For the entries below, repeat exactly each line starting with the one that contains "Given: Select the Fits section label" and going on through the one that contains "This screenshot has width=1501, height=812.", and no others.

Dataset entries

+--

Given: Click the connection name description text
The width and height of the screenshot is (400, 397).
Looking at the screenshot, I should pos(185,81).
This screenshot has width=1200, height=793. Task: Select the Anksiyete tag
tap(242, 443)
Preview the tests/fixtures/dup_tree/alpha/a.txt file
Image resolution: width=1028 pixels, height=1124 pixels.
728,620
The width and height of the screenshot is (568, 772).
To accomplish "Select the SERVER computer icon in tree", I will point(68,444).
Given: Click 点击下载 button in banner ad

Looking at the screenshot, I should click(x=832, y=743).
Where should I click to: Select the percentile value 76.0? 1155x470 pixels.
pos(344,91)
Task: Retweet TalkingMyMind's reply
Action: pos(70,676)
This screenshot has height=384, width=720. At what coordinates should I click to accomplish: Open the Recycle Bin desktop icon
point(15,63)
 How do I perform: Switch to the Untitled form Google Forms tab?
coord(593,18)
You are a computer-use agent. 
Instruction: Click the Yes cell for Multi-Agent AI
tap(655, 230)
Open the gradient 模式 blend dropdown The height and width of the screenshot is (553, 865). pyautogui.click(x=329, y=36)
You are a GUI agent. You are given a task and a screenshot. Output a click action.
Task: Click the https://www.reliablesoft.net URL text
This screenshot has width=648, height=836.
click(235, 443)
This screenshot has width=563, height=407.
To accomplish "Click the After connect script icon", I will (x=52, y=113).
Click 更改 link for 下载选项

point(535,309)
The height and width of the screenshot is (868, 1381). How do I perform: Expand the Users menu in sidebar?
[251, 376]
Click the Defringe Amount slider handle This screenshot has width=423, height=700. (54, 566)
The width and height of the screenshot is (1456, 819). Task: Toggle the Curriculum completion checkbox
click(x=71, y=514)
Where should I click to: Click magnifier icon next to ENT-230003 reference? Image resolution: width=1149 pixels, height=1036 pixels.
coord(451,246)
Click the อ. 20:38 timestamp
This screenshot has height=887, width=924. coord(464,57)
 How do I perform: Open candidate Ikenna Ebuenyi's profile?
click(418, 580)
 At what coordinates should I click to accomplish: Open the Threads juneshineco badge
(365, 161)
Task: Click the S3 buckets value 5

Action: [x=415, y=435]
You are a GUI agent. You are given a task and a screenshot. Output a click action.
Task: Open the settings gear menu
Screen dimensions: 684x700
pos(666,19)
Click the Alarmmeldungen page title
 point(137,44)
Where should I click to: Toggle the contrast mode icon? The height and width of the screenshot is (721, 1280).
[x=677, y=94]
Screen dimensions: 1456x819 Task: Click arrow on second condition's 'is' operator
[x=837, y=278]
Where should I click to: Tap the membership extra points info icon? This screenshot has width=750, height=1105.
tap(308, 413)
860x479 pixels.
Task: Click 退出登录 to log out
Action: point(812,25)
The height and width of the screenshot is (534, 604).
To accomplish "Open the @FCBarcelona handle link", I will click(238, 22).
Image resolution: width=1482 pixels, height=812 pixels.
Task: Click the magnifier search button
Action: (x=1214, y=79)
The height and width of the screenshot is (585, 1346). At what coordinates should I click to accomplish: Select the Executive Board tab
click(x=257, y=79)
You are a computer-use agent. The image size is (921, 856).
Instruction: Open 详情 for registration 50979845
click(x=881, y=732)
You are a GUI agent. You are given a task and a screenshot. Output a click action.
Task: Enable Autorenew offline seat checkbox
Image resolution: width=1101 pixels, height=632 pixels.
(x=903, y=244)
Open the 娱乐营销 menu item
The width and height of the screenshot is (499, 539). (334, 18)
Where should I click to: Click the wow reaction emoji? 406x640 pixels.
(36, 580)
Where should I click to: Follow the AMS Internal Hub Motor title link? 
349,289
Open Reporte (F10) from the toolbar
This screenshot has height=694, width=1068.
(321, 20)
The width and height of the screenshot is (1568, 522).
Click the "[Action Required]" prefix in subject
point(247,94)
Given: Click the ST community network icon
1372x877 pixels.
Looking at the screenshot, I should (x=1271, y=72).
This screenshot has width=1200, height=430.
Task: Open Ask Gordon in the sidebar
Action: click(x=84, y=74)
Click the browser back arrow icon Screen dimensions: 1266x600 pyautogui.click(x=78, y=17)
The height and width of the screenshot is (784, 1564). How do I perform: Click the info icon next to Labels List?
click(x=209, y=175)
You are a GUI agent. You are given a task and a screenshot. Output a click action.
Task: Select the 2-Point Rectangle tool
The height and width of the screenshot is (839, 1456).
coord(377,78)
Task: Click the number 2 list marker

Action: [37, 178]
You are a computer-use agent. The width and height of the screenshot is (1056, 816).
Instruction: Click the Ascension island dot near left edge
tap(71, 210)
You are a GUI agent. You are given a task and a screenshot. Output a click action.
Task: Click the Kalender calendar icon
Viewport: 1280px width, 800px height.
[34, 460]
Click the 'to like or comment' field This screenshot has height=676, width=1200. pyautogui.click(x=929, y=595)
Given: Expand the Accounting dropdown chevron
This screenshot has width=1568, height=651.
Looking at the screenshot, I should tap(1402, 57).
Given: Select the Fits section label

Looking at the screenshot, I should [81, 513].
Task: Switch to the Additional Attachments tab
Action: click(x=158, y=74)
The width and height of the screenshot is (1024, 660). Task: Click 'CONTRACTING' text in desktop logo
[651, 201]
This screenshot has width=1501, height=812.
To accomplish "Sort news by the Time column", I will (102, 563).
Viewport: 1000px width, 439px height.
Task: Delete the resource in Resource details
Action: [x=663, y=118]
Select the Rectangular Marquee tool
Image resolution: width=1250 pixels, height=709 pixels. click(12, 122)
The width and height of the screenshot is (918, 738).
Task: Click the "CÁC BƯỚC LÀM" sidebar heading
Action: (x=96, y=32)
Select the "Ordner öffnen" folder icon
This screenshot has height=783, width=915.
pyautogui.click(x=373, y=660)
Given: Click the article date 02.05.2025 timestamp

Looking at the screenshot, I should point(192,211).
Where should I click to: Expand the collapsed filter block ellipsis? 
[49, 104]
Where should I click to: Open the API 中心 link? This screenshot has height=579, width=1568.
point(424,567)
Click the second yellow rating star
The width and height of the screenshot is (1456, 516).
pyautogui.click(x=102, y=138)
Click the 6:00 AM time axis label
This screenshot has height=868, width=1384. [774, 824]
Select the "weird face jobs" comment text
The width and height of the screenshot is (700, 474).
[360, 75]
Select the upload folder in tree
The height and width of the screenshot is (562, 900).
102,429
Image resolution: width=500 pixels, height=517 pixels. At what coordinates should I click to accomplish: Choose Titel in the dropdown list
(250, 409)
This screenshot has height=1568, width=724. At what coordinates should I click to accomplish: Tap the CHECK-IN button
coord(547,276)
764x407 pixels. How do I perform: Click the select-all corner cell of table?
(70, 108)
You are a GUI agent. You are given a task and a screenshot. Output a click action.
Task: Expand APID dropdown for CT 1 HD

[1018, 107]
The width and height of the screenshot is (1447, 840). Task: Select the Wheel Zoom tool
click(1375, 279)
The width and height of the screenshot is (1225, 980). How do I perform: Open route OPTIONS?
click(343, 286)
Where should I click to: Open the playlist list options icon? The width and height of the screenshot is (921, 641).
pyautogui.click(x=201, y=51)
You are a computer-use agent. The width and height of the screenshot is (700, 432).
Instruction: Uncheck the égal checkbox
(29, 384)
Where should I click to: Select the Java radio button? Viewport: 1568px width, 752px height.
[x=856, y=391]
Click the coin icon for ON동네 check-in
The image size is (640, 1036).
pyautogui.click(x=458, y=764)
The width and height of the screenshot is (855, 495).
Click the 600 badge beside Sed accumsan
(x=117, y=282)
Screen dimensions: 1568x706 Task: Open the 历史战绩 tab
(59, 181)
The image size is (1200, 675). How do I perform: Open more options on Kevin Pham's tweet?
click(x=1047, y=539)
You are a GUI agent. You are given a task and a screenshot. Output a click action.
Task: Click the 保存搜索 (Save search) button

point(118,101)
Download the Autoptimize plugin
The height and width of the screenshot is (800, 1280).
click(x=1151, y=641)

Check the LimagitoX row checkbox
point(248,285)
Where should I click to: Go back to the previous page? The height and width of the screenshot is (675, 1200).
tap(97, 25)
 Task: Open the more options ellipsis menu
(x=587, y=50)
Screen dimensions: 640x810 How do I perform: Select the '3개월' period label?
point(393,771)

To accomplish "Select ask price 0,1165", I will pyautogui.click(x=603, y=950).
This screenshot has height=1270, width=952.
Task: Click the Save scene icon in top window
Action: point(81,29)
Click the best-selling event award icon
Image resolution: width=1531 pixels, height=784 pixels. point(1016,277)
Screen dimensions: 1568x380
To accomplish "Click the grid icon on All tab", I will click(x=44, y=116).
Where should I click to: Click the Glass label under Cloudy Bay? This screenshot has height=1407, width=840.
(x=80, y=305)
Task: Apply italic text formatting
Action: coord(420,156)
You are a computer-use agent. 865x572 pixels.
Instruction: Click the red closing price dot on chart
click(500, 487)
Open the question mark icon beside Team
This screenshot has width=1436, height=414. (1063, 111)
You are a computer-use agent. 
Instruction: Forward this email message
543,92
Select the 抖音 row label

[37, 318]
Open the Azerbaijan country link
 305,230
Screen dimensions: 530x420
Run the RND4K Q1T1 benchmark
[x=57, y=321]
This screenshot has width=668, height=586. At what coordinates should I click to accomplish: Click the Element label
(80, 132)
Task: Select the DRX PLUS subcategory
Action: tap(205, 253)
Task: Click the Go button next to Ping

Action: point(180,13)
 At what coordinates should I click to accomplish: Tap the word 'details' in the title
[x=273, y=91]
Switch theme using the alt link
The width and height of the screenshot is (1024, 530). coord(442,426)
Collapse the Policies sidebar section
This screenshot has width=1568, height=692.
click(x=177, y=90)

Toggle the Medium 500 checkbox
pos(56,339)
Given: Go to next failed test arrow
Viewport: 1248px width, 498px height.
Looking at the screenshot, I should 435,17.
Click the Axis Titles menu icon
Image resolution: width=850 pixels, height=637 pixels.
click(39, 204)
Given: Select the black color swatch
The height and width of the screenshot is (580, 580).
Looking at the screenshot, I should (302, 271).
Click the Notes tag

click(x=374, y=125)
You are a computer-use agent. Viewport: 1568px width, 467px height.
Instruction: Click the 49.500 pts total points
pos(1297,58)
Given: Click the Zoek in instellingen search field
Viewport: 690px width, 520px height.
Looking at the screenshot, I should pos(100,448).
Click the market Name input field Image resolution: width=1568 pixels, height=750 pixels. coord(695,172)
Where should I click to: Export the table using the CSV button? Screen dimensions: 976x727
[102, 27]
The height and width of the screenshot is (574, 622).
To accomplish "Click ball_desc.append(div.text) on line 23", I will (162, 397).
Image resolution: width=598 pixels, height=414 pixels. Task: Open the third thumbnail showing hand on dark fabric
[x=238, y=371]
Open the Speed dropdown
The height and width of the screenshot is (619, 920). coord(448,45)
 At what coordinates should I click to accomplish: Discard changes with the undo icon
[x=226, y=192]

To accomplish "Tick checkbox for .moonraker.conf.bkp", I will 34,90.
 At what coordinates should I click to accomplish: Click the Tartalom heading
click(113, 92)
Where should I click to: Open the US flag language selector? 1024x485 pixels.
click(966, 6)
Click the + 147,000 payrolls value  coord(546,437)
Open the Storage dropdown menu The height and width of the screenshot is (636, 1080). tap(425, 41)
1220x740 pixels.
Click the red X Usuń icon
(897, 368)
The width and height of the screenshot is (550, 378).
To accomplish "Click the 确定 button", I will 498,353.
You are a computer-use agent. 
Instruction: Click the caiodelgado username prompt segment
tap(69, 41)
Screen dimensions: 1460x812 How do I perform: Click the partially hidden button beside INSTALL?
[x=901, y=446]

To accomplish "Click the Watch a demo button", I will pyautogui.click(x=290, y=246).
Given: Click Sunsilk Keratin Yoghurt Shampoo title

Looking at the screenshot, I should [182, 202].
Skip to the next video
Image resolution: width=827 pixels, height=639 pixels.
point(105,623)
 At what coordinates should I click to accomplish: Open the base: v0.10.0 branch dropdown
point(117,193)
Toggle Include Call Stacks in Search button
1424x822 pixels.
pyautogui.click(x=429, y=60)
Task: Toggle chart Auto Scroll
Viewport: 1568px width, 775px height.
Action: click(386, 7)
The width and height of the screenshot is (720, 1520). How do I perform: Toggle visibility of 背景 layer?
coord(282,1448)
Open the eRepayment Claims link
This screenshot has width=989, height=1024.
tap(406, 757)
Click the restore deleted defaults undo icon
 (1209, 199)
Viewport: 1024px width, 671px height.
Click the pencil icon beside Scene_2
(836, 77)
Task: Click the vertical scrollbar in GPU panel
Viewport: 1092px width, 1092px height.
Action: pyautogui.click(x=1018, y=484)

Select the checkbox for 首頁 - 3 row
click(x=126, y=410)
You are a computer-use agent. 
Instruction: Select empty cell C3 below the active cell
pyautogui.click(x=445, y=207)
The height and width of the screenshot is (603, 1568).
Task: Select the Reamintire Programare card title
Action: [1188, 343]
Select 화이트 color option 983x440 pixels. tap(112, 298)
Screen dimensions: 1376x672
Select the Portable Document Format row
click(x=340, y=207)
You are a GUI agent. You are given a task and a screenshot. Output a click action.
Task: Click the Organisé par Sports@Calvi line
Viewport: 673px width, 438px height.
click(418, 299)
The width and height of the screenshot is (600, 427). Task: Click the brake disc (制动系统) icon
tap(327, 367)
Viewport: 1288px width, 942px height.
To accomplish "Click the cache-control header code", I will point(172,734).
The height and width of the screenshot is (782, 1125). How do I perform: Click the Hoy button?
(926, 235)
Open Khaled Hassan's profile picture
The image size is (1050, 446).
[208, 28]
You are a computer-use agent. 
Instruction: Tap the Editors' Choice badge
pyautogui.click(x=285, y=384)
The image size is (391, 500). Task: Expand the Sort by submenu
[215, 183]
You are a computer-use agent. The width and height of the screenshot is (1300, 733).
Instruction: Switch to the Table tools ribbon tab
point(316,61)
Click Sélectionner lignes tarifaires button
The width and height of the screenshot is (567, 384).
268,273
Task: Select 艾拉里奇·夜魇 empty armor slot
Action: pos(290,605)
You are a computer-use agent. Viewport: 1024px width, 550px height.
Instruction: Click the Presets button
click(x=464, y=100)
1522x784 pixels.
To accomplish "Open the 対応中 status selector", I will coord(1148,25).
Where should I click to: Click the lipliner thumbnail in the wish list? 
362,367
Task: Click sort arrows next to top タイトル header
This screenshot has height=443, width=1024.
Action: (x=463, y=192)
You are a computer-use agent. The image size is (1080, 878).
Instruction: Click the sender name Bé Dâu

+--

TASK RESULT>
Given: Select the Fits section label

Looking at the screenshot, I should [81, 513].
Task: Switch to the Additional Attachments tab
Action: click(x=158, y=74)
The width and height of the screenshot is (1024, 660). Task: Click 'CONTRACTING' text in desktop logo
[651, 201]
This screenshot has width=1501, height=812.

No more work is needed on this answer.